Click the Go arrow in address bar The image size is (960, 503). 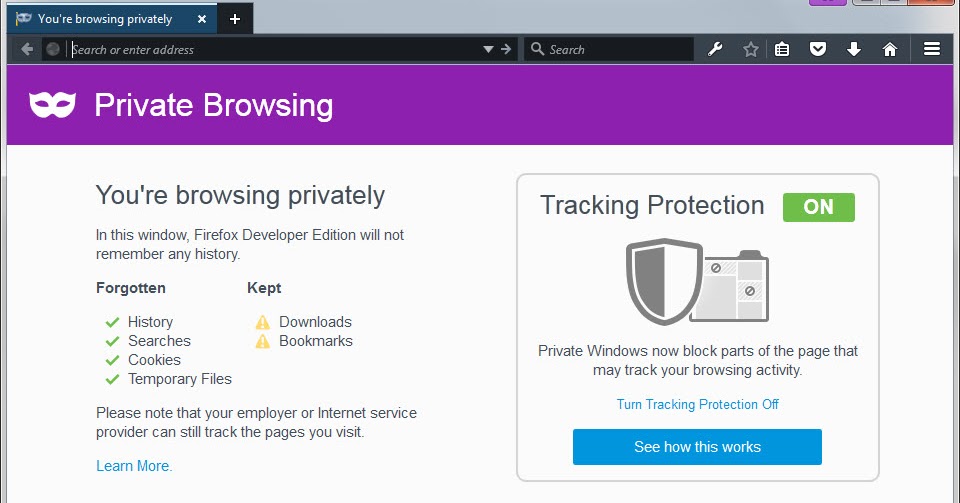[506, 49]
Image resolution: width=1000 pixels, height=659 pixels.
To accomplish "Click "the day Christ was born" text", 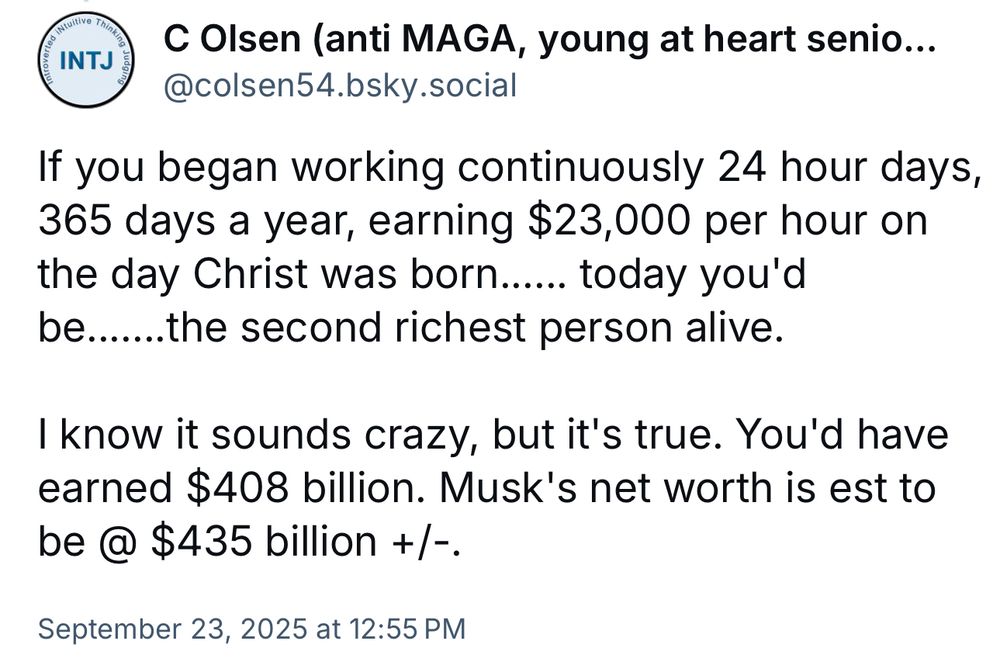I will coord(270,274).
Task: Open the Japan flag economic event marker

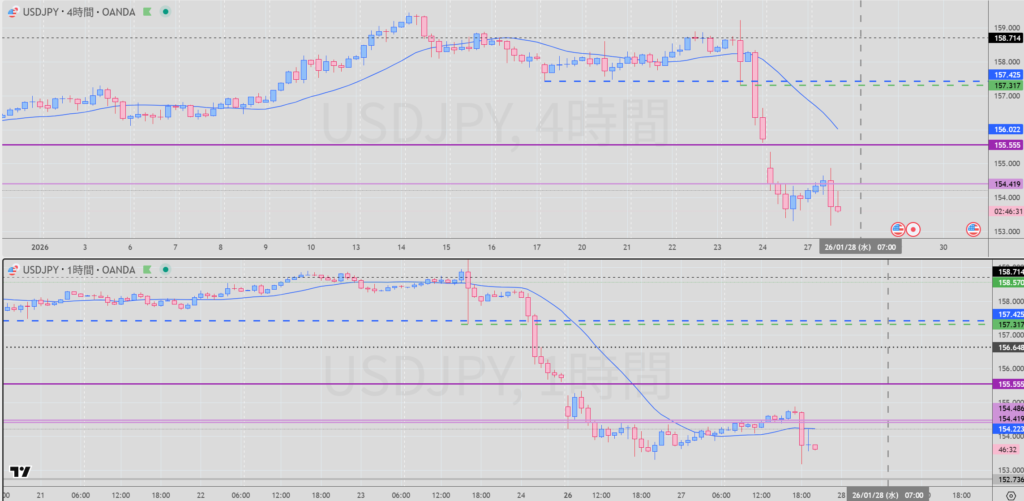Action: coord(913,229)
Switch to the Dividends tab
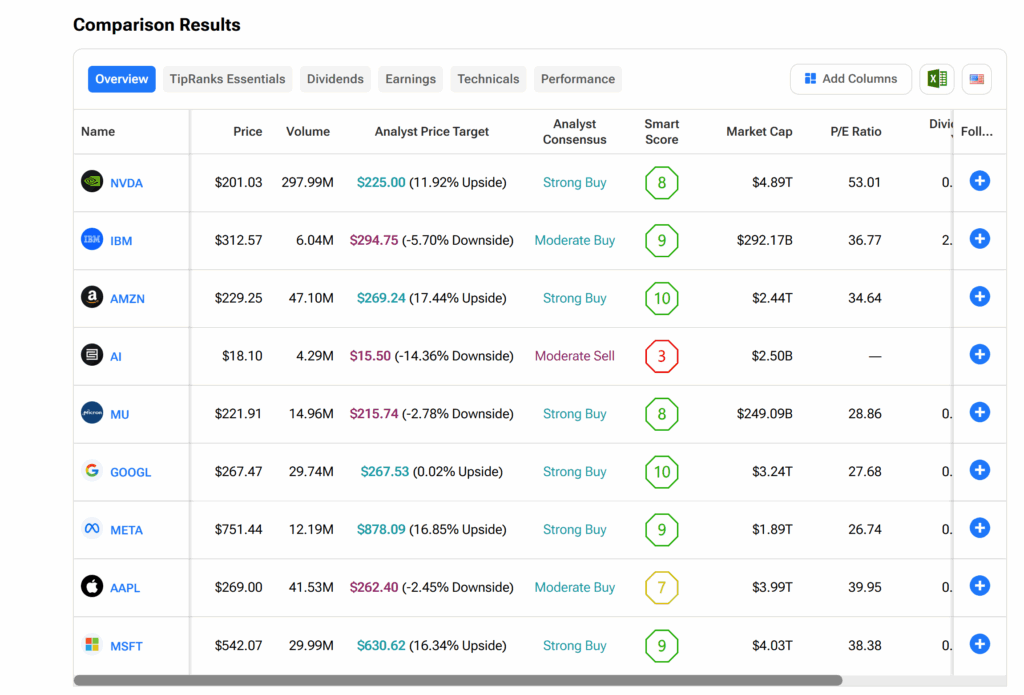Viewport: 1024px width, 695px height. 335,79
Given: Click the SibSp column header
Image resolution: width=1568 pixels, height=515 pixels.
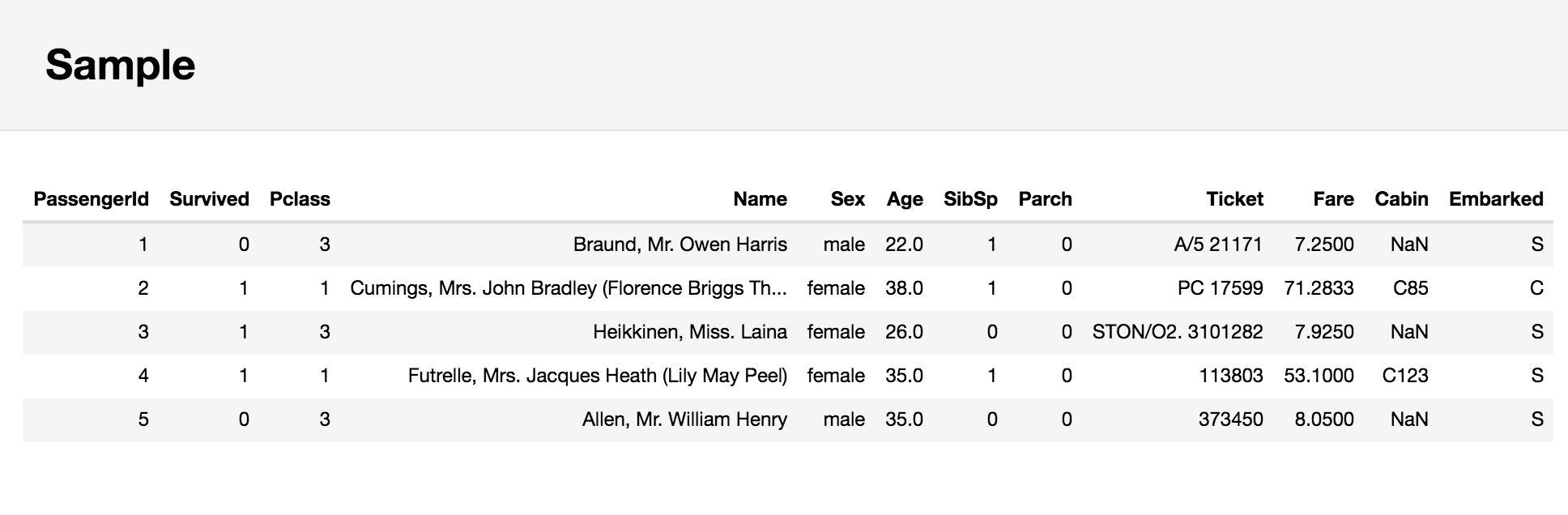Looking at the screenshot, I should (x=970, y=199).
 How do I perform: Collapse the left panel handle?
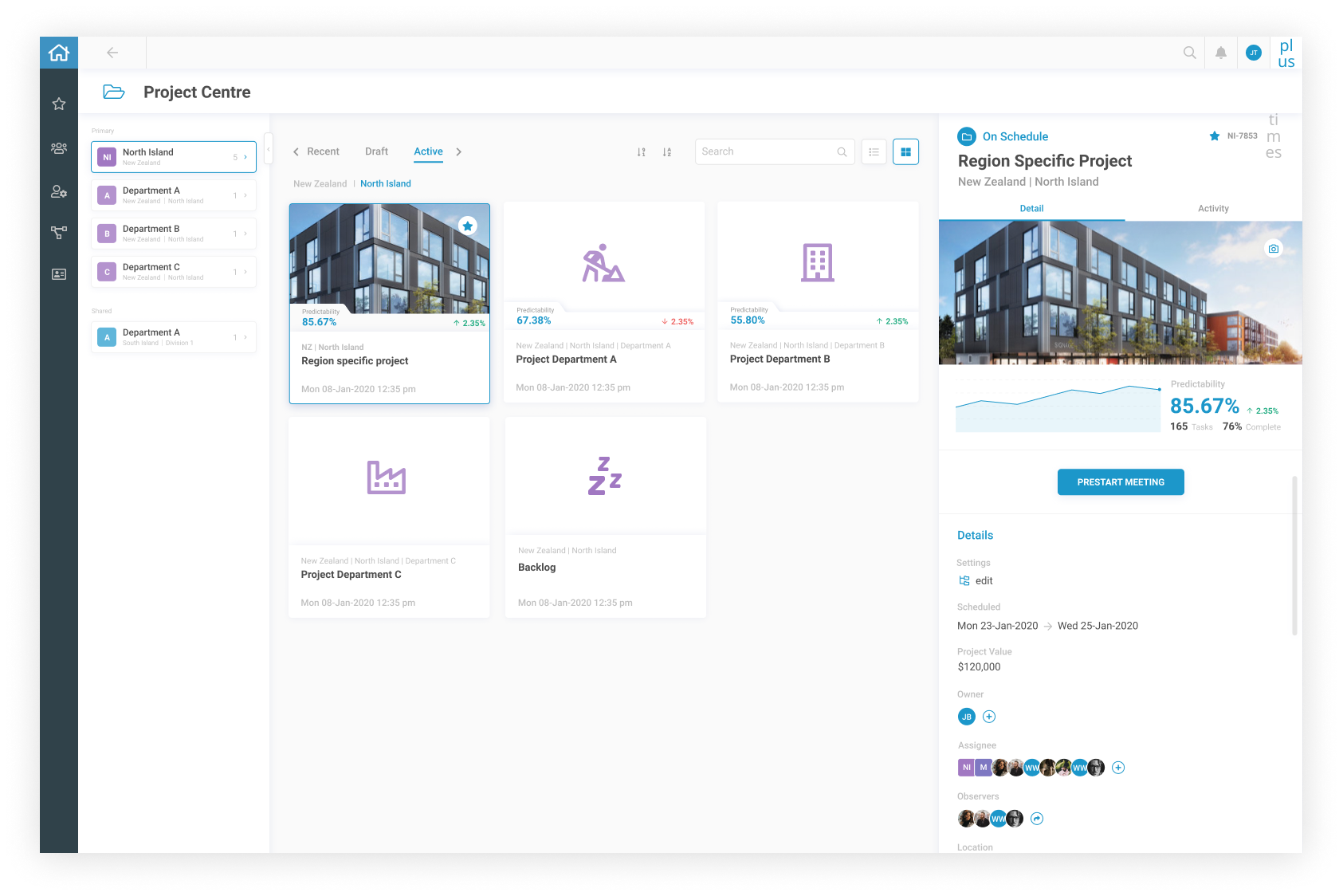(269, 149)
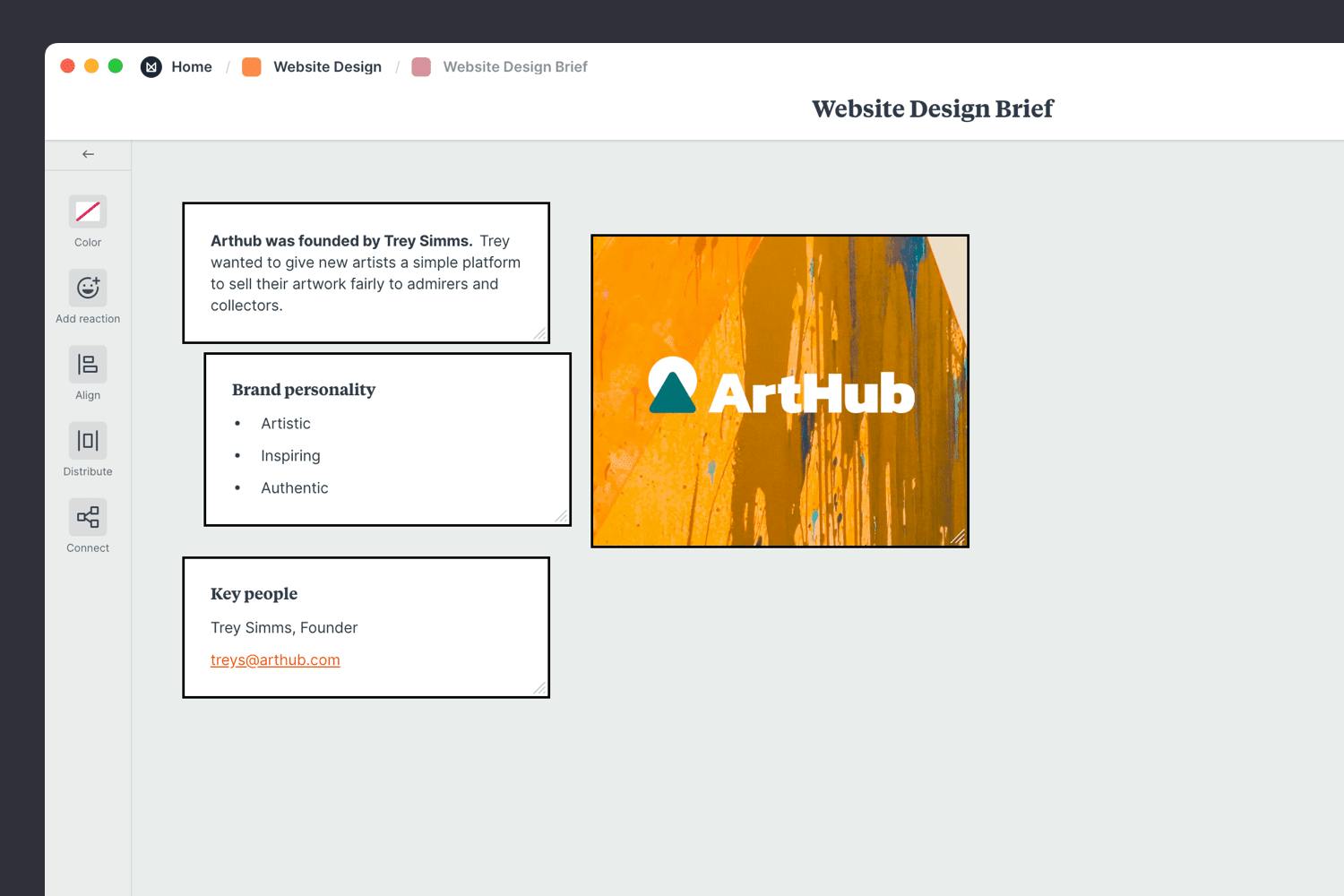Image resolution: width=1344 pixels, height=896 pixels.
Task: Click the resize handle of the Key people note
Action: (x=539, y=688)
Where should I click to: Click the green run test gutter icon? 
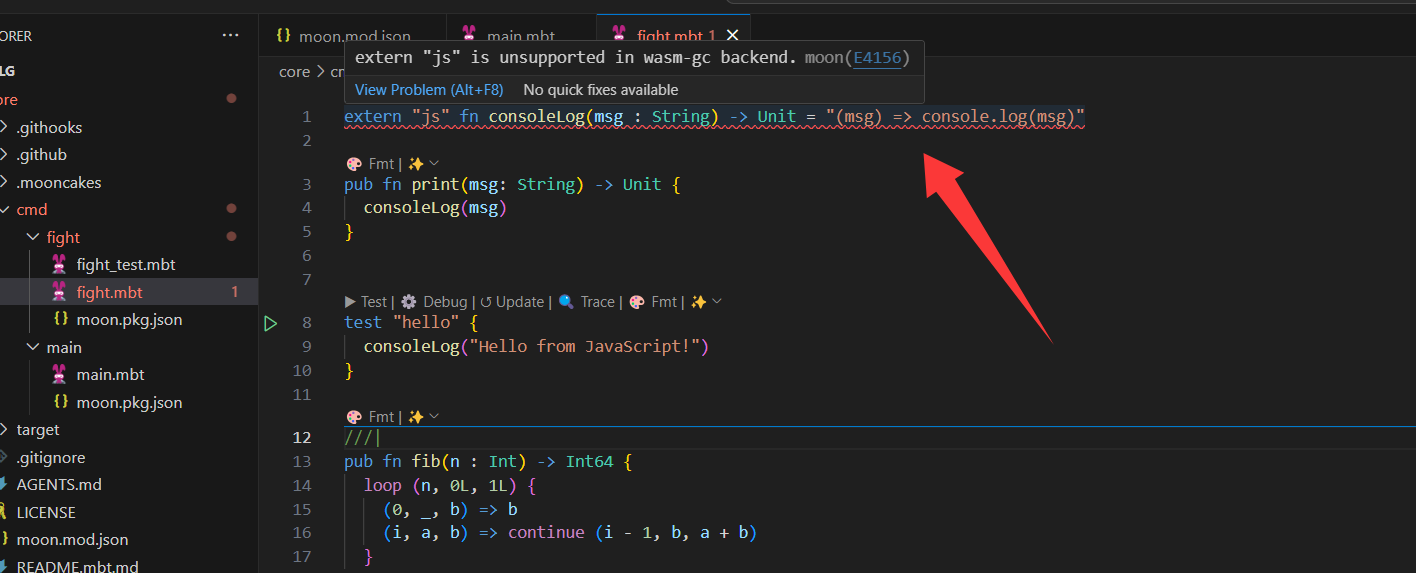pyautogui.click(x=271, y=323)
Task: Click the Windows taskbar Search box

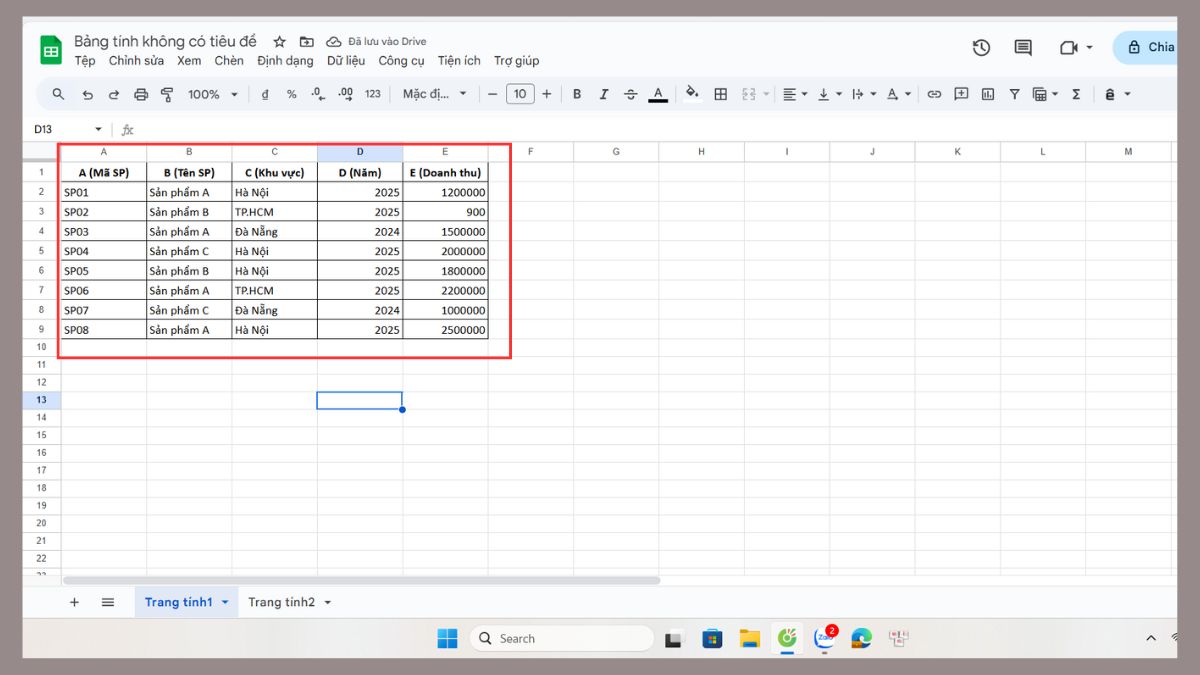Action: (x=561, y=638)
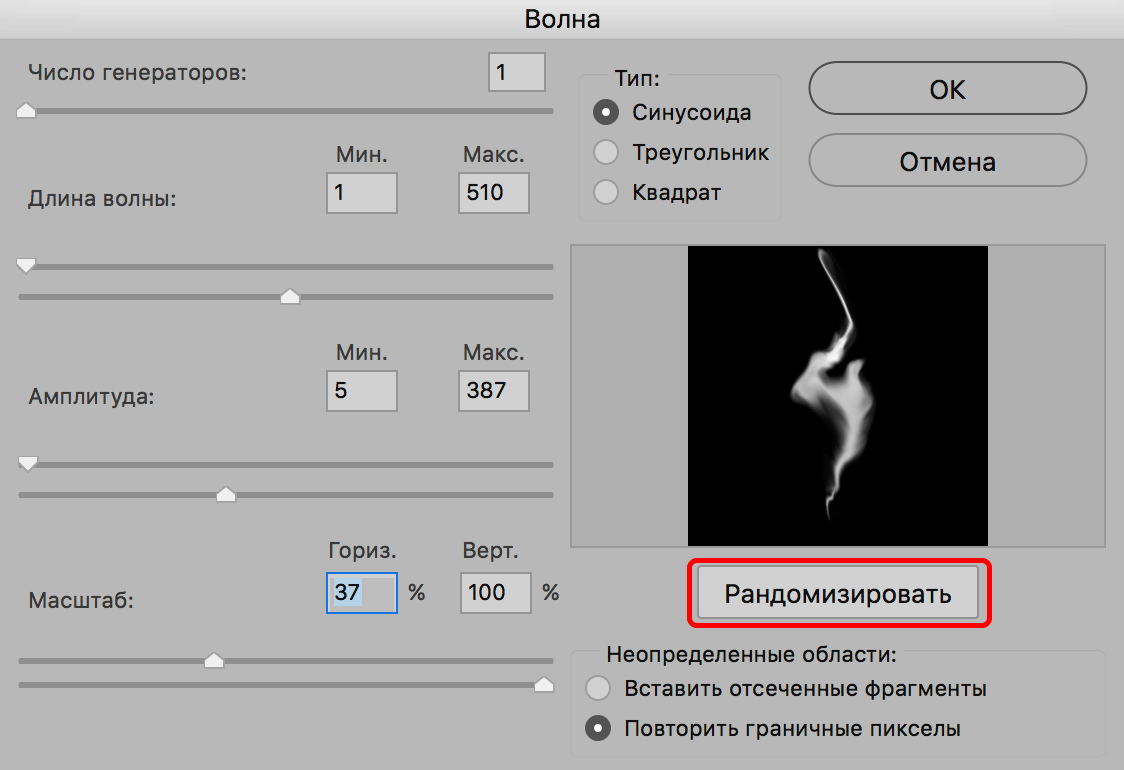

──────

WORK TO BE COMPLETED: Could you retype exactly, and only, the lines running from the one with "Given: Click the SibSp column header" to the last line of the listing, while leaving any pictures out?

WRITTEN SOLUTION:
Given: Click the SibSp column header
Image resolution: width=1568 pixels, height=515 pixels.
Looking at the screenshot, I should (x=970, y=199).
 How do I perform: Collapse the left panel handle?
(269, 149)
Image resolution: width=1344 pixels, height=896 pixels.
Task: Click the resize handle of the Key people note
Action: (x=539, y=688)
Where should I click to: Click the green run test gutter icon? 
pyautogui.click(x=271, y=323)
Task: Click the Windows taskbar Search box

Action: (x=561, y=638)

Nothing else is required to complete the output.